“It’s OK to communicate to them that they don’t have to fix it for you.”
We’ve learned that "fear of a name increases fear of the thing itself," from the Harry Potter series. It also rings true when sharing a cancer diagnosis. Sometimes, you just don’t want to say it out loud, on the off chance that if you avoid telling people about it, then you won’t speak it into existence. However, ignoring the problem doesn’t erase it, and you shouldn’t have to bear this news alone.
Even if you choose just one person that you know will be a source of comfort and strength when you need it most — whether it’s taking you to your appointments, sitting with you in chemo, or to handle communicating with the rest of your network — two heads are always better than one.
What are the top tips for sharing your cancer diagnosis with friends and family?
- Make a list of who you want to tell — you can set phases based on who’s closest to you, who you think can be the most helpful, and who deserves to know.
- Designate one person who can disseminate the news to your network for you, so you don’t have to repeat yourself and relive any trauma too often.
- Decide how you want to tell people: It can be in person, over the phone, in email, or even a private, invite-only blog where you keep details of your treatment.
- Create a private and relaxing space free from distractions, time limits, or prying eyes and ears.

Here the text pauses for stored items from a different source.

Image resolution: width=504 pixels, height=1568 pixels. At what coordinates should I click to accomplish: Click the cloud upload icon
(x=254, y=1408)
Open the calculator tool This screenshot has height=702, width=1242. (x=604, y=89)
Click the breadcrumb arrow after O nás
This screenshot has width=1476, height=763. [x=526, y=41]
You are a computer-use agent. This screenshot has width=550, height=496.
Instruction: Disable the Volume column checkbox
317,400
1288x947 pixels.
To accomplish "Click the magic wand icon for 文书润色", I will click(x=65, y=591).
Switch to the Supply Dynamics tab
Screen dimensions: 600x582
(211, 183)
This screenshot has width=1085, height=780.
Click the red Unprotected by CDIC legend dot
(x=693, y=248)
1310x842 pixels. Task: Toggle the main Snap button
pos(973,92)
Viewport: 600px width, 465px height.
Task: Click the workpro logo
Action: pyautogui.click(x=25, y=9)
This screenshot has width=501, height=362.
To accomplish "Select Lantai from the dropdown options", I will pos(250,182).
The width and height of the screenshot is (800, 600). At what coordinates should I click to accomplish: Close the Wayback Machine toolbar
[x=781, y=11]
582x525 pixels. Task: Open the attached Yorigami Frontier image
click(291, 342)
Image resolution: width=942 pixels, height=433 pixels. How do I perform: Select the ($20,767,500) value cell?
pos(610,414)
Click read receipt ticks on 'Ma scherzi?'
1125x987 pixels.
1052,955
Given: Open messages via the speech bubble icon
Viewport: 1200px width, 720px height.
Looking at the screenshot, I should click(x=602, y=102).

- Have some key facts handy, like the basics of your treatment plan and what to expect, since that will be most people’s first question.
- Set boundaries by being upfront about what you’ll choose not to discuss.
- Be authentic. You don’t need to hide how you’re feeling, and you can ask them to share what they’re feeling. You can feel them together and support each other.
- Think ahead about small, actionable services, errands, or chores that people can help you with. This way, they don’t have to badger you with questions or guilt about wanting to help.
- Expect that some reactions will still be unhelpful, because humans are imperfect.
- Remind them you don’t expect them to fix it, you just want to be together and be there for each other.
What are tips from others who've been through it?
Remind them that they don’t need to fix anything
"When you’re telling [your loved ones], it’s okay to communicate to them that they don’t have to fix it for you. They don’t have to solve all the problems and give you advice, but just to let you soak it all in, give you some time and space. Then, when you’re ready, go ahead and welcome those suggestions, advice, and opinions, when the time feels right for you."
— Aisha Patterson, diagnosed with stage II breast cancer
Be prepared for mixed reactions
"It started with just a lot of confusion. I don’t think I immediately thought to tell anybody, because I was just trying to make sense of it myself. I slowly started to tell family and friends about my diagnosis after that, through the following days and weeks, and the reaction was pretty varied."
— Erik Hale, diagnosed with stage IIIA, then IIIB lung cancer
Prioritize your peace and comfort for where, when, and how you tell them
"If there were people [who I wanted] to hear those words from me, rather than someone else, I could choose to see them in person. I could choose to do a video chat, or just a phone call or an email. If you’re worried about their reaction, it can give them time and space to process the way they need to. So there are a lot of different options to share, and it’s all about what makes you feel more at peace and comfortable."
"When I made that public announcement about my diagnosis, what I found to be the most helpful was to wait until there was somewhat of a clear treatment plan in place, because people are going to ask a thousand questions about what you’re going to do."
— Bethany Webb, diagnosed with stage II, then stage IV breast cancer
Let them grieve the life you both knew, together
"One of the hardest things about being diagnosed with cancer is hurting the people who you love the most. But don’t be afraid to hurt them. Don’t feel that you need to keep it from them. Don’t feel that they won’t understand.
"It’s okay for you to grieve this moment, [and] it’s okay for you to grieve this diagnosis. It’s okay for you to grieve the losses in your life that you may have from this diagnosis, but it’s going to make all of the difference if you can grieve together. It makes a huge difference to be able to share in that grief, and understand each other’s grief, and be able to move forward."